La segunda transición hegemónica, del dominio británico al estadunidense, entre el comienzo de la Primera Guerra Mundial (1914) y el fin de la Segunda (1945) fue precedida por la Revolución Mexicana (1910), tuvo jalones como la revolución boliviana (1952), la insurrección del proletariado argentino (17 de octubre de 1945) y el asesinato de Jorge Eliécer Gaitán, que inauguró La Violencia colombiana (1948-1958).
En este periodo nacen nuevas instituciones, partidos de izquierda y sindicatos en particular, donde se organizan trabajadores y campesinos devenidos en las fuerzas motrices del cambio social, ocupando el lugar de las anteriores montoneras de las guerras por la independencia. Pese a sus victorias, los de abajo se vieron nuevamente desplazados, ya no por los criollos desgajados del colonizador sino por la alianza entre la burguesía industrial y el Estado nación, con variaciones en los diversos países, que se apoyaron en cierto desarrollo fabril destinado a sustituir importaciones.
Es probable que la actual transición haya comenzado, en un sentido laxo, con el caracazo de 1989, al que sin rubor podemos vincular, en cuanto a su trascendencia histórica, con la revuelta de Túpac Katari. El encadenamiento de levantamientos y revueltas es bien conocido; entre el primero de enero de 1994 y la marcha en defensa del TIPNIS (Territorio Indígena y Parque Nacional Isiboro Sécure) en Bolivia (2011) se registraron dos decenas de marejadas populares que modificaron la relación de fuerzas en la región.

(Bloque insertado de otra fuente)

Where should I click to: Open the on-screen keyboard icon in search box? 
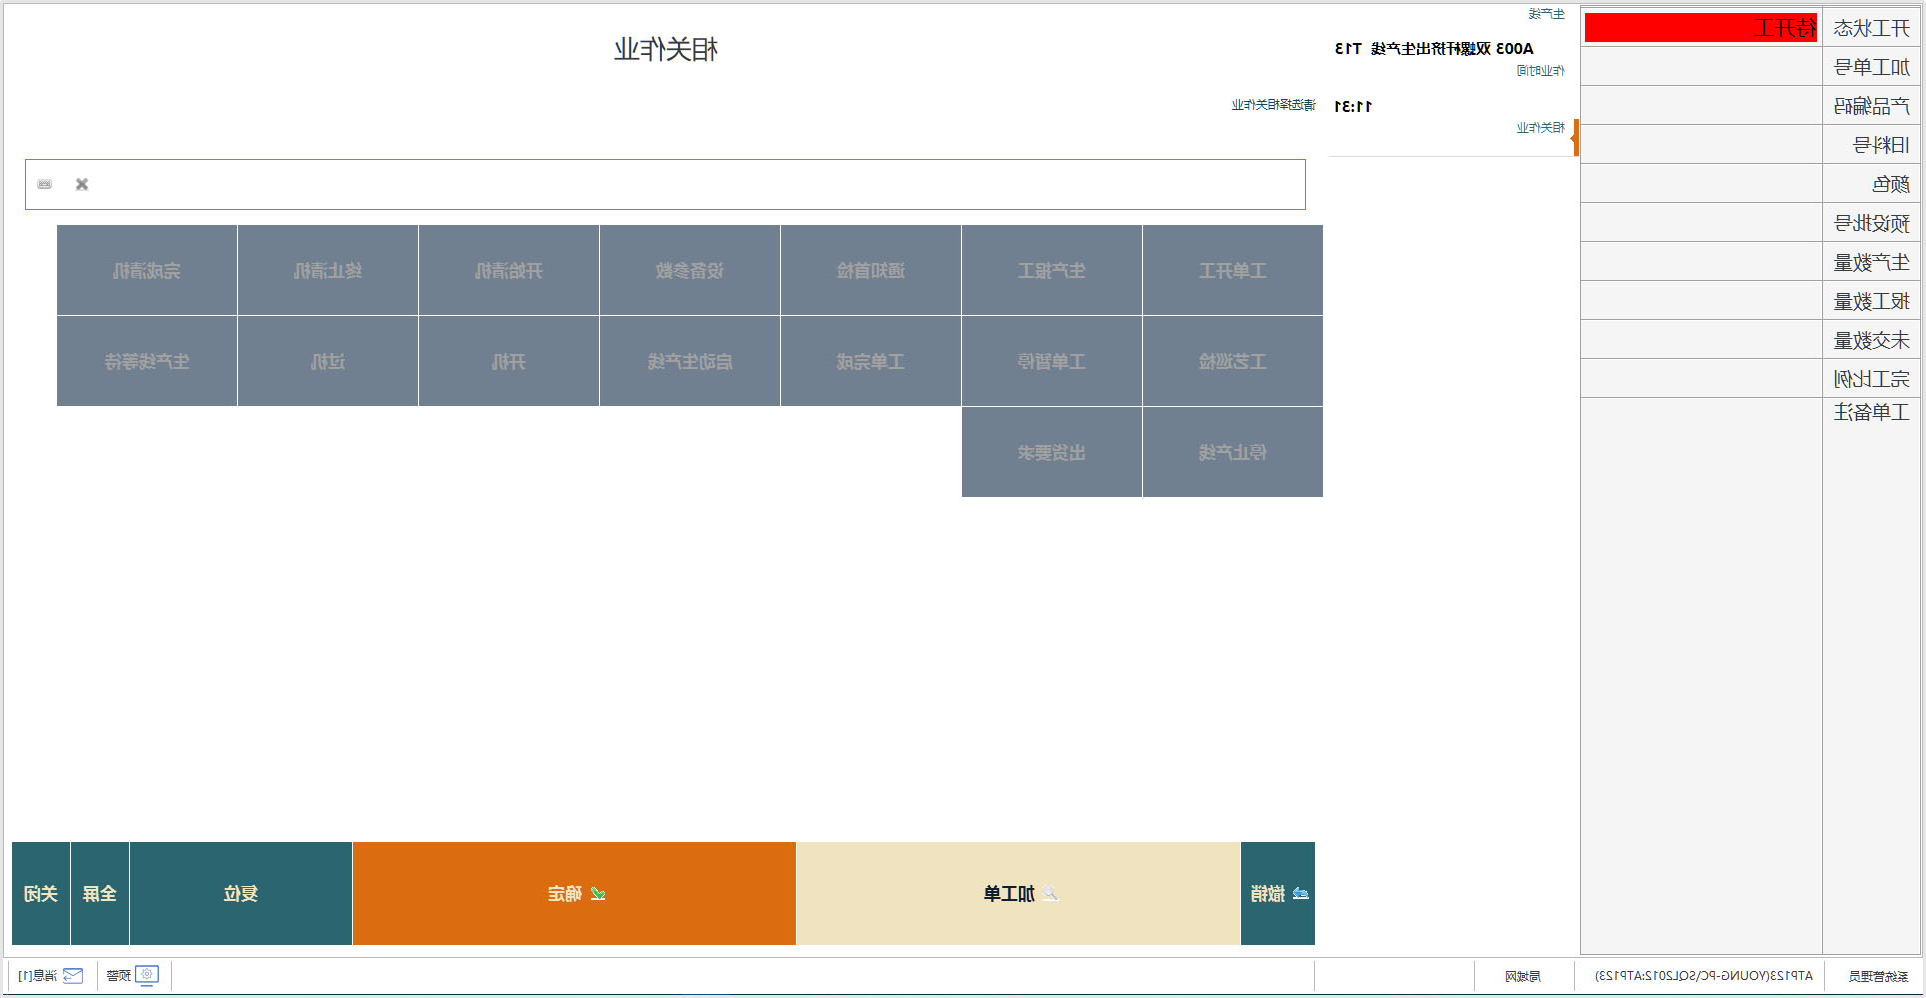point(45,184)
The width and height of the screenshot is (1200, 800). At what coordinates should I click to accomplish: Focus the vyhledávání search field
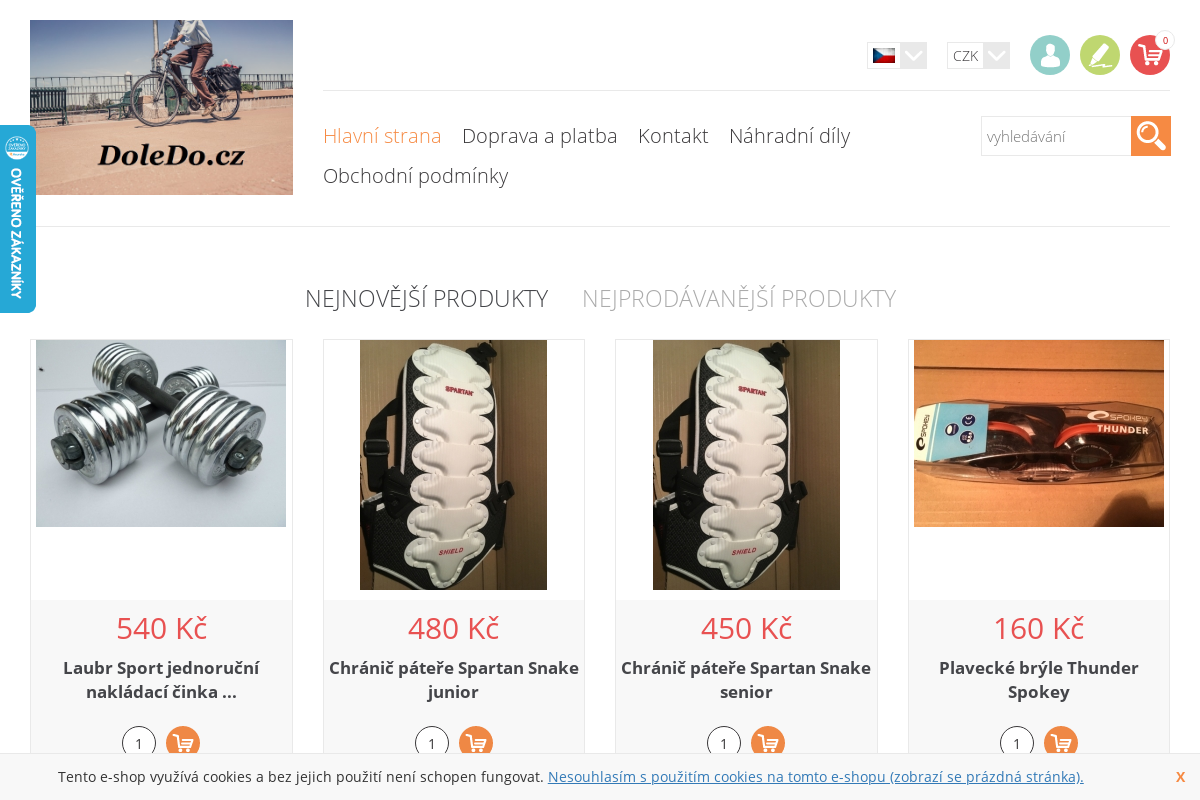click(x=1056, y=136)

No tengo la menor duda de que los de abajo están en condiciones de derrotar a los de arriba, aunque éstos le den la mano al imperio. Los últimos embates en Venezuela muestran dos novedades: un alto nivel de violencia y el involucramiento paramilitar desde Colombia en apoyo de una derecha que cuenta con el respaldo de las clases medias, en particular profesionales y técnicos cuyo modo de vida es cada vez más cercano al de la burguesía.
El principal problema que se puede otear en el horizonte es que se repita la secuencia de las dos transiciones anteriores: que el derroche de vidas y los triunfos de los de abajo en el campo de batalla sean apropiados y utilizados por un arriba reconfigurado para perpetuar la dominación. Para evitarlo, lo primero es preguntarnos quiénes son los criollos y los burgueses de hoy, aquellos que, agazapados en las marejadas populares, surfeando sobre el oleaje de los de abajo, están en condiciones de convertirse en una nueva clase dominante.